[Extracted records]
──────

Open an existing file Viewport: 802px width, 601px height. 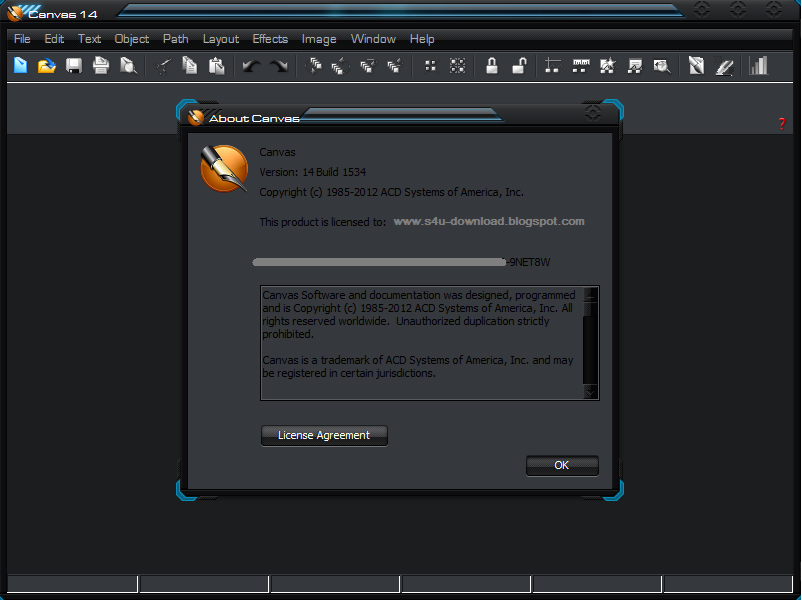[x=47, y=66]
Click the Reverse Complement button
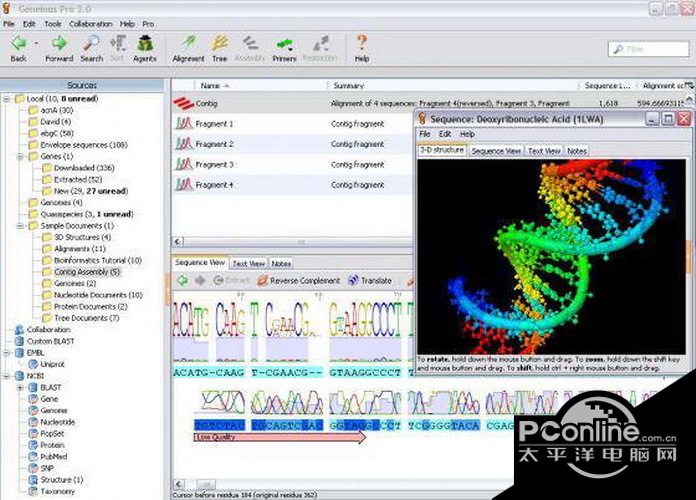The image size is (696, 500). (x=296, y=281)
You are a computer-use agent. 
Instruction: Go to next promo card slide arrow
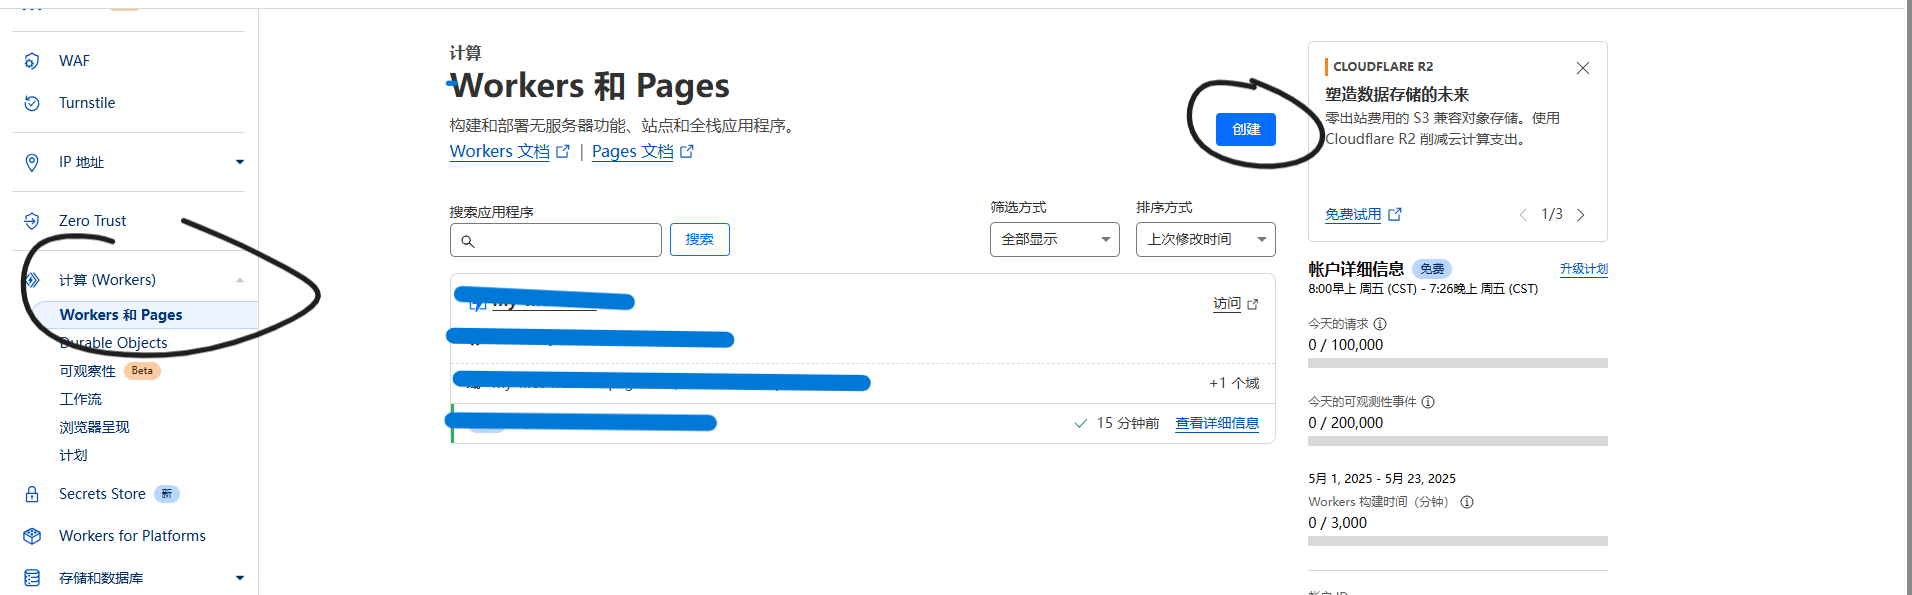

──────

WORK TO COMPLETE:
Each line from the one holding "Click the Reverse Complement button" to the end of the records above must be copied exactly; the pictures must not be copied.

SOLUTION TO THIS PROBLEM:
Click the Reverse Complement button
The image size is (696, 500). (x=296, y=281)
You are a computer-use agent. 
Instruction: Go to next promo card slide arrow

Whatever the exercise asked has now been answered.